START Input data
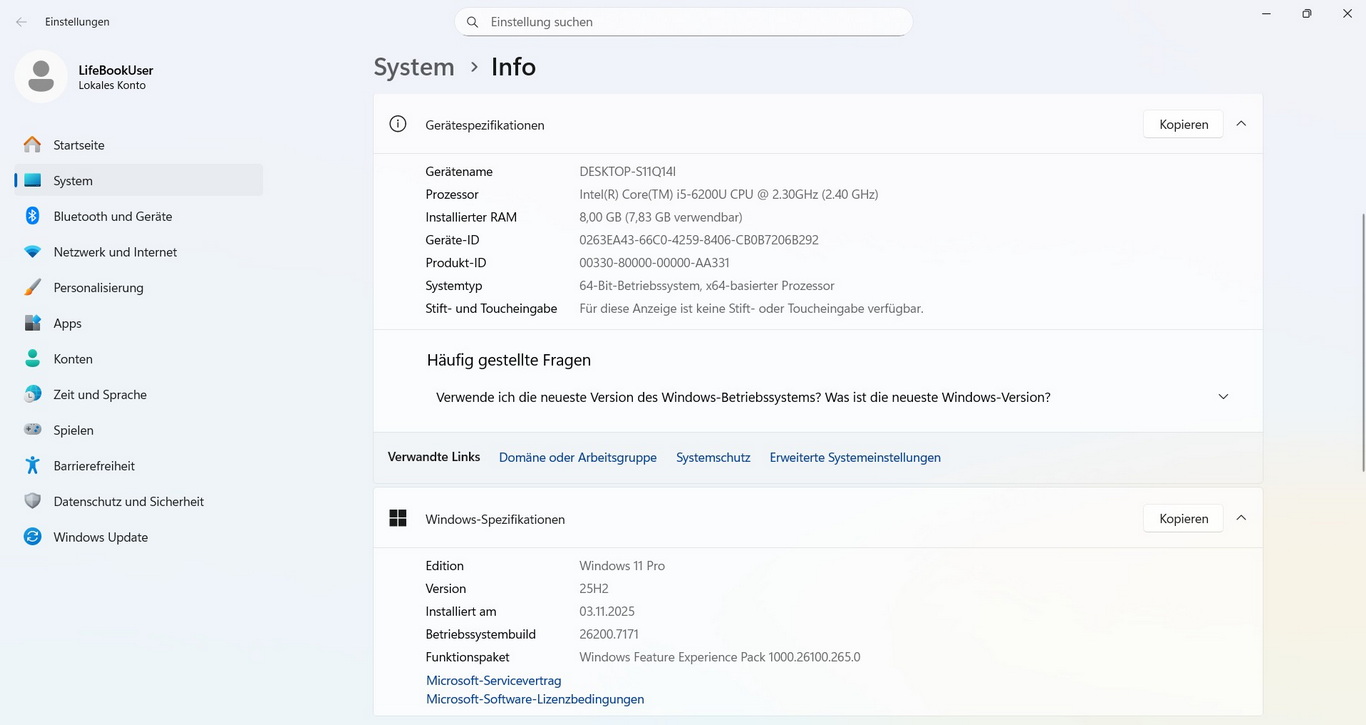Click the Startseite house icon
1366x725 pixels.
33,145
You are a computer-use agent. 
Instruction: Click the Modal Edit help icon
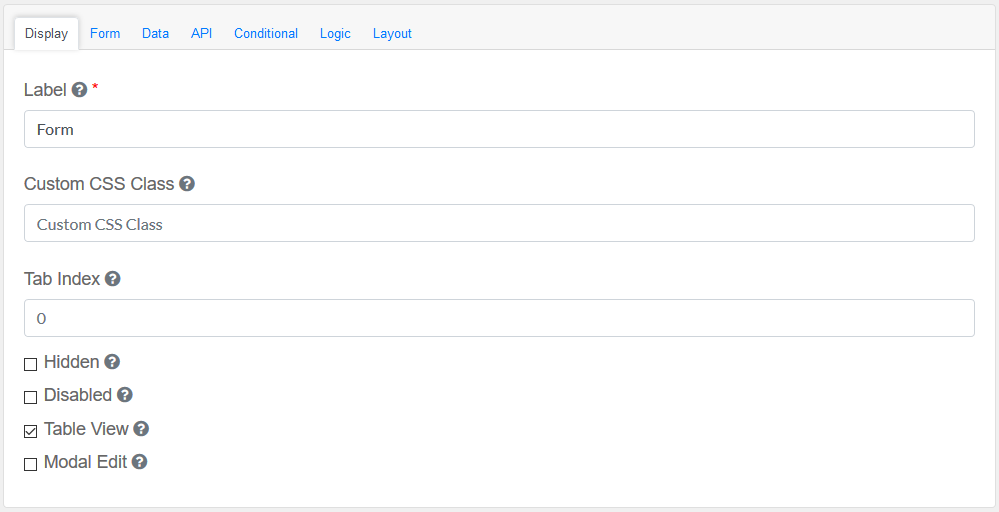pyautogui.click(x=139, y=462)
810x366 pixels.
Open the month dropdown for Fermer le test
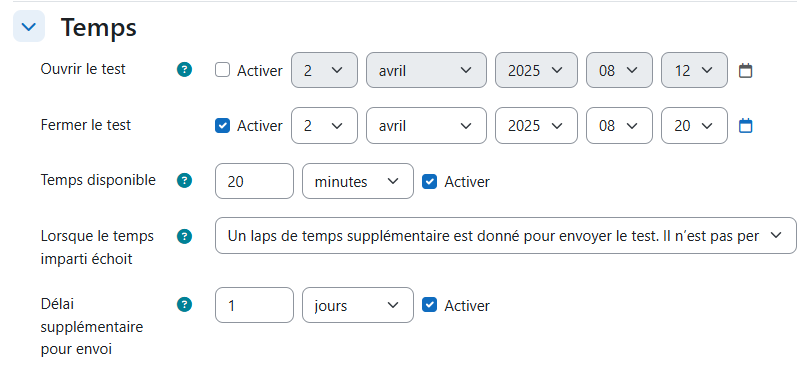pyautogui.click(x=426, y=125)
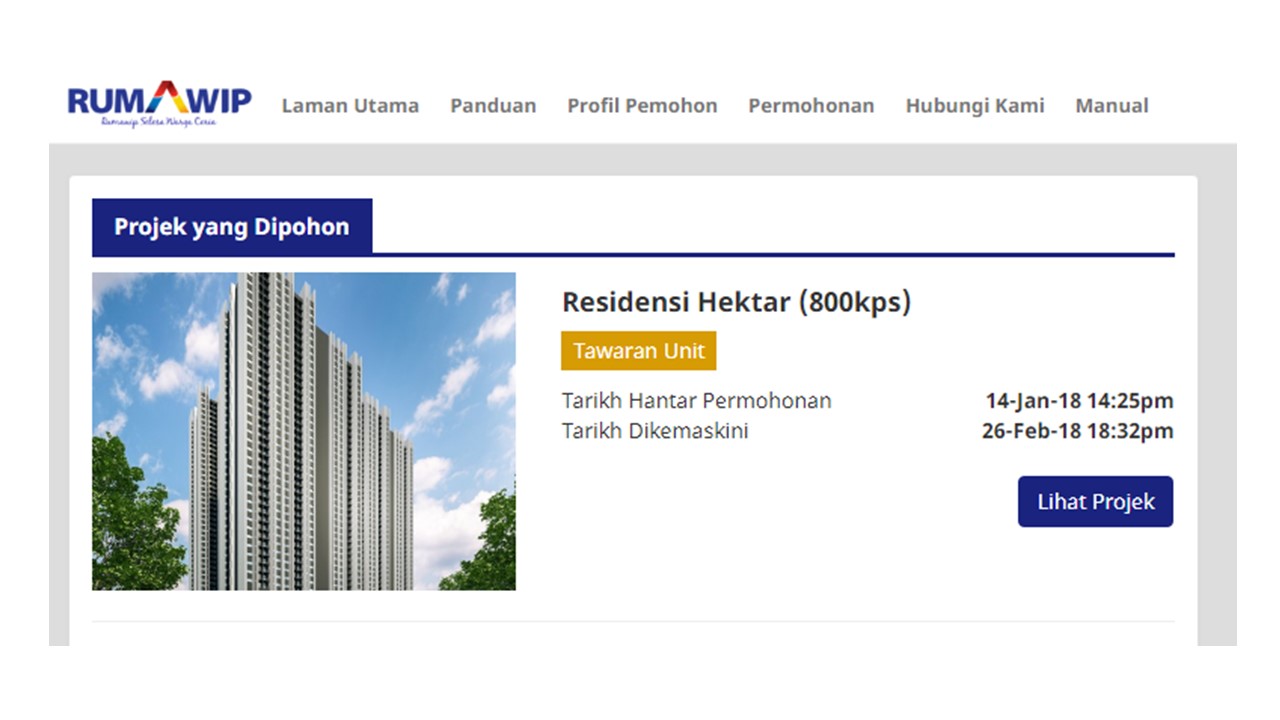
END Input data
**Required action**
Please give an exact copy of the lines from the line containing "You are a computer-use agent." through the end of the records above, pictures excluded.

**Worked solution**
You are a computer-use agent. 
Instruction: Click the Modal Edit help icon
pyautogui.click(x=139, y=462)
810x366 pixels.
Open the month dropdown for Fermer le test
pyautogui.click(x=426, y=125)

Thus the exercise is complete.